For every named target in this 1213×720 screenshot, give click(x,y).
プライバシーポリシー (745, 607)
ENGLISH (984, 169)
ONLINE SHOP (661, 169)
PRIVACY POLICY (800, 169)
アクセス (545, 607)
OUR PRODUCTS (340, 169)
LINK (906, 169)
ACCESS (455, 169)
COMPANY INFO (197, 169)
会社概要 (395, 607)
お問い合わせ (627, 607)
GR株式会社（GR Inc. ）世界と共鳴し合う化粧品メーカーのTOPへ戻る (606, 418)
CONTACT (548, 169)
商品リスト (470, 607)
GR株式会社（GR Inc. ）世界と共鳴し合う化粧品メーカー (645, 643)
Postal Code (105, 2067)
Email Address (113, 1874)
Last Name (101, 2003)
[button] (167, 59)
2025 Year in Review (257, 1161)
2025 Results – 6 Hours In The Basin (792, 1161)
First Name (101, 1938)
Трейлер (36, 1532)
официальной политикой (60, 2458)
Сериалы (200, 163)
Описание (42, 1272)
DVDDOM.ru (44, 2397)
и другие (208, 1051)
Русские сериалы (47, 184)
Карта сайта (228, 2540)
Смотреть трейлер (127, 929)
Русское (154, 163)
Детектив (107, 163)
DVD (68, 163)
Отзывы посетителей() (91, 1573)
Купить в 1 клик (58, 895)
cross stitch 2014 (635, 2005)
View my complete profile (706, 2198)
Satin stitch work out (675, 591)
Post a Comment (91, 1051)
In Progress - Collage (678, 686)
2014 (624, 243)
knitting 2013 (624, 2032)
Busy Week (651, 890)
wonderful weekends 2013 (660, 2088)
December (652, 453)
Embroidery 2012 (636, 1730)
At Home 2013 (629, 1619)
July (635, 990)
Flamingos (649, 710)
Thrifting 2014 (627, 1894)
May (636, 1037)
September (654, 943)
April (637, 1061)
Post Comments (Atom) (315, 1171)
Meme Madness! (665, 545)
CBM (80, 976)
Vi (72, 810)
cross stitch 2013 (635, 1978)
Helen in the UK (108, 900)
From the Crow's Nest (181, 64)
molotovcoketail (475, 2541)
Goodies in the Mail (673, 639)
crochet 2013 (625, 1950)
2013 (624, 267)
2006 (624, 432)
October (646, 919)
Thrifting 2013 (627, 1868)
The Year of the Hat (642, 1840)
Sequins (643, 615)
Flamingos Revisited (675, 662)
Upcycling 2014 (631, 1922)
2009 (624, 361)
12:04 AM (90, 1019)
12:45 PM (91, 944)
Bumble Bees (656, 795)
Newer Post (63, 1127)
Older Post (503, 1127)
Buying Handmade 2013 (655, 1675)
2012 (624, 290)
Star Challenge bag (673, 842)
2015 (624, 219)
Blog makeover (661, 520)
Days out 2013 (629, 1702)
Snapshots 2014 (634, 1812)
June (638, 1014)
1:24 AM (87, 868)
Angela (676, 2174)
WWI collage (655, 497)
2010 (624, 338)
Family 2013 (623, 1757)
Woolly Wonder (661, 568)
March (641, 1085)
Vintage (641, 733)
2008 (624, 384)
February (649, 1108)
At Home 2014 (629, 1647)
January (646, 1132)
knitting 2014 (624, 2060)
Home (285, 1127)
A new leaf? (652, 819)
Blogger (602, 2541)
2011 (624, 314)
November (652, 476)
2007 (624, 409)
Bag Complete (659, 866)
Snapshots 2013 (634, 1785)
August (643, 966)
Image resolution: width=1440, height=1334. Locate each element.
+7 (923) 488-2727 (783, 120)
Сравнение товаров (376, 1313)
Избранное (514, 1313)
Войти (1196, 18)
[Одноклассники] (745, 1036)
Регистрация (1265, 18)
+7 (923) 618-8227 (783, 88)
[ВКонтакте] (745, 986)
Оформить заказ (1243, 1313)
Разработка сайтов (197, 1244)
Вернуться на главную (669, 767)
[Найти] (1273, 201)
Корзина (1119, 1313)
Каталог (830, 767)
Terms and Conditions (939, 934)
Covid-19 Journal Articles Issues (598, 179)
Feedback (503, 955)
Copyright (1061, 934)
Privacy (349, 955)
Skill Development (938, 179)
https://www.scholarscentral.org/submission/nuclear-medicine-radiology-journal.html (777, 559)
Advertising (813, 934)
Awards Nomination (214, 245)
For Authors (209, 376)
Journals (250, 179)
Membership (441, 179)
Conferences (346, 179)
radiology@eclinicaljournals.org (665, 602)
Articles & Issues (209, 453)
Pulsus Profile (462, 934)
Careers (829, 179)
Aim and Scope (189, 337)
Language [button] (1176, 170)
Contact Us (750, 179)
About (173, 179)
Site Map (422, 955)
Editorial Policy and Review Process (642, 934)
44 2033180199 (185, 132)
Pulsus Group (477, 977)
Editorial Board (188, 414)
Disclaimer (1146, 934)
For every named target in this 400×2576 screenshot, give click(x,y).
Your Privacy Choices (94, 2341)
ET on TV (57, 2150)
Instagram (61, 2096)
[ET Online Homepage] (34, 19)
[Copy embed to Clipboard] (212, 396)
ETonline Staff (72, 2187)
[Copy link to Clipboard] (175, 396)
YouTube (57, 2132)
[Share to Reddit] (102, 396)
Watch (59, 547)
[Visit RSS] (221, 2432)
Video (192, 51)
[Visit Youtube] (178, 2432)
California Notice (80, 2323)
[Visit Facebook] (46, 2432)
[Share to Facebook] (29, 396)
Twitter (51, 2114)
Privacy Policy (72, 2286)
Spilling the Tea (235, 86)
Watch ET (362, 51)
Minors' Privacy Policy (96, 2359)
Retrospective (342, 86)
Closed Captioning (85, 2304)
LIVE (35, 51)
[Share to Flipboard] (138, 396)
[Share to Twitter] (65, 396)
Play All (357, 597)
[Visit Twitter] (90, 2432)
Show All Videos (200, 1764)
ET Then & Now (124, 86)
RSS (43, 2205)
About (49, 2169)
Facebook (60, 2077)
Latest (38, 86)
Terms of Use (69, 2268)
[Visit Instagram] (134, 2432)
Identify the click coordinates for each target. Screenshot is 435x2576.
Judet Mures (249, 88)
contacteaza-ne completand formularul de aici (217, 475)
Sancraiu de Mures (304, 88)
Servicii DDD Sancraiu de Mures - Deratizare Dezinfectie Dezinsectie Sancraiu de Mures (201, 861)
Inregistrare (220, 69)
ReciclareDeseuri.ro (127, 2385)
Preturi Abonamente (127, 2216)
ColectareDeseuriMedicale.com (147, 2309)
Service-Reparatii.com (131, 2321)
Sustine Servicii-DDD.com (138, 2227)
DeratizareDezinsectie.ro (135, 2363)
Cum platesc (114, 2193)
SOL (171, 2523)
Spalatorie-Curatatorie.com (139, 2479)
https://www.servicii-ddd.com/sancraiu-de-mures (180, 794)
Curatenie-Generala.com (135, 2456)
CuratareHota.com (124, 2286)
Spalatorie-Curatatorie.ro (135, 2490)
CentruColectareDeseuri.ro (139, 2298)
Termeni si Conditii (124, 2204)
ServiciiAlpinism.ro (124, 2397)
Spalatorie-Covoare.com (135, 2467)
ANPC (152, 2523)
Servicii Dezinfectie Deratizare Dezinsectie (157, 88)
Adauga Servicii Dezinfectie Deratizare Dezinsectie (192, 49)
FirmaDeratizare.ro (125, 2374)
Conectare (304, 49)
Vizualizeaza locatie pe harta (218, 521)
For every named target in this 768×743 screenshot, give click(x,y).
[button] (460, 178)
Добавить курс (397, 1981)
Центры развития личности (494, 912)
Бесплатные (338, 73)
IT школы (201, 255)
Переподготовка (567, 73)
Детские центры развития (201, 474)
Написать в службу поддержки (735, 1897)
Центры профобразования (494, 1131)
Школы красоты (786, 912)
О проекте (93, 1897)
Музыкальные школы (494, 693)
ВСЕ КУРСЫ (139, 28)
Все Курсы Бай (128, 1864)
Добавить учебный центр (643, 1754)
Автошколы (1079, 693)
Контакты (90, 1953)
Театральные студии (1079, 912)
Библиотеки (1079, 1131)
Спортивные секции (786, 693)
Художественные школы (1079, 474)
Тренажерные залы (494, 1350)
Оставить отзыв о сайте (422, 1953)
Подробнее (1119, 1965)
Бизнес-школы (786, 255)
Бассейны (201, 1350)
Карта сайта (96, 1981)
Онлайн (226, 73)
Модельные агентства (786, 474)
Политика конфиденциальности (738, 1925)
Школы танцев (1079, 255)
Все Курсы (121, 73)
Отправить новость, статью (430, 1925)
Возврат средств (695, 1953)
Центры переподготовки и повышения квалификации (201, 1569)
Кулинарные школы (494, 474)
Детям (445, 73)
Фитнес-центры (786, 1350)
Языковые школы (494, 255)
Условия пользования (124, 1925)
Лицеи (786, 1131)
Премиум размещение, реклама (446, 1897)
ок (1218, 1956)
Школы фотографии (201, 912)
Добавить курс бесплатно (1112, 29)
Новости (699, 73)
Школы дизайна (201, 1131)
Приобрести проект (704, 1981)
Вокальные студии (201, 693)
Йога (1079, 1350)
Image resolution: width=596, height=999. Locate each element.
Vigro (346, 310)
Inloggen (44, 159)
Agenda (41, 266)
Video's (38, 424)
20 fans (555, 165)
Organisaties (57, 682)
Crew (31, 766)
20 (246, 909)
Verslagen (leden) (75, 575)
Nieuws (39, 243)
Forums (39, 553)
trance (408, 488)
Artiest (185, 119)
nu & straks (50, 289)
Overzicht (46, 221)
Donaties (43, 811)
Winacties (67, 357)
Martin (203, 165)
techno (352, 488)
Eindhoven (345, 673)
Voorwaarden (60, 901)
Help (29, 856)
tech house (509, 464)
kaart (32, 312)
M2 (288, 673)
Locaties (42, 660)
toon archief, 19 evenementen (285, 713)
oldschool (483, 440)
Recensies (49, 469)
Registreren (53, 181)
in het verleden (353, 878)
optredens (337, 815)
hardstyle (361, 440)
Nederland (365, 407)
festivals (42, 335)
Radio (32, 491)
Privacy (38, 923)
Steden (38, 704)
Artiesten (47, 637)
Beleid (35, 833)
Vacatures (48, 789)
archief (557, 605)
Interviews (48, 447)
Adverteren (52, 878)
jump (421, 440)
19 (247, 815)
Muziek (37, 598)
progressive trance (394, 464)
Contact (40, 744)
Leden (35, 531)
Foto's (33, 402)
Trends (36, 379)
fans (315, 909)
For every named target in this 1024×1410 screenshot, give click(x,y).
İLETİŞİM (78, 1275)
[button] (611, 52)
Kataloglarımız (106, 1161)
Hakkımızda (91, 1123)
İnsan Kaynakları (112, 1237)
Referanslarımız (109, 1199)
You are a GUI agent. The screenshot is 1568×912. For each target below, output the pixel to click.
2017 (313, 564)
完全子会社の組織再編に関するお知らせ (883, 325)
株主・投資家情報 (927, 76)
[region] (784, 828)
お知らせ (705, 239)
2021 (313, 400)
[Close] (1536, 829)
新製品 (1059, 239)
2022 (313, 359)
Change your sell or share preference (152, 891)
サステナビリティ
○ ○ ○ ○ ○
ISTRUZIONI ESERCIZIO – Cita alla lettera le righe dell'elenco comprese tra quella contenente "April (637, 1061)" e quella contenente "Pulsus Group (477, 977)", estremi inclusi.

SOLUZIONE ESERCIZIO –
April (637, 1061)
Post Comments (Atom) (315, 1171)
Meme Madness! (665, 545)
CBM (80, 976)
Vi (72, 810)
cross stitch 2013 (635, 1978)
Helen in the UK (108, 900)
From the Crow's Nest (181, 64)
molotovcoketail (475, 2541)
Goodies in the Mail (673, 639)
crochet 2013 (625, 1950)
2013 (624, 267)
2006 (624, 432)
October (646, 919)
Thrifting 2013 (627, 1868)
The Year of the Hat (642, 1840)
Sequins (643, 615)
Flamingos Revisited (675, 662)
Upcycling 2014 (631, 1922)
2009 (624, 361)
12:04 AM (90, 1019)
12:45 PM (91, 944)
Bumble Bees (656, 795)
Newer Post (63, 1127)
Older Post (503, 1127)
Buying Handmade 2013 (655, 1675)
2012 (624, 290)
Star Challenge bag (673, 842)
2015 (624, 219)
Blog makeover (661, 520)
Days out 2013 (629, 1702)
Snapshots 2014 (634, 1812)
June (638, 1014)
1:24 AM (87, 868)
Angela (676, 2174)
WWI collage (655, 497)
2010 (624, 338)
Family 2013 (623, 1757)
Woolly Wonder (661, 568)
March (641, 1085)
Vintage (641, 733)
2008 (624, 384)
February (649, 1108)
At Home 2014 (629, 1647)
January (646, 1132)
knitting 2014 (624, 2060)
Home (285, 1127)
A new leaf? (652, 819)
Blogger (602, 2541)
2011 (624, 314)
November (652, 476)
2007 (624, 409)
Bag Complete (659, 866)
Snapshots 2013 (634, 1785)
August (643, 966)
Image resolution: width=1440, height=1334. Locate each element.
+7 (923) 488-2727 (783, 120)
Сравнение товаров (376, 1313)
Избранное (514, 1313)
Войти (1196, 18)
[Одноклассники] (745, 1036)
Регистрация (1265, 18)
+7 (923) 618-8227 (783, 88)
[ВКонтакте] (745, 986)
Оформить заказ (1243, 1313)
Разработка сайтов (197, 1244)
Вернуться на главную (669, 767)
[Найти] (1273, 201)
Корзина (1119, 1313)
Каталог (830, 767)
Terms and Conditions (939, 934)
Covid-19 Journal Articles Issues (598, 179)
Feedback (503, 955)
Copyright (1061, 934)
Privacy (349, 955)
Skill Development (938, 179)
https://www.scholarscentral.org/submission/nuclear-medicine-radiology-journal.html (777, 559)
Advertising (813, 934)
Awards Nomination (214, 245)
For Authors (209, 376)
Journals (250, 179)
Membership (441, 179)
Conferences (346, 179)
radiology@eclinicaljournals.org (665, 602)
Articles & Issues (209, 453)
Pulsus Profile (462, 934)
Careers (829, 179)
Aim and Scope (189, 337)
Language [button] (1176, 170)
Contact Us (750, 179)
About (173, 179)
Site Map (422, 955)
Editorial Policy and Review Process (642, 934)
44 2033180199 (185, 132)
Pulsus Group (477, 977)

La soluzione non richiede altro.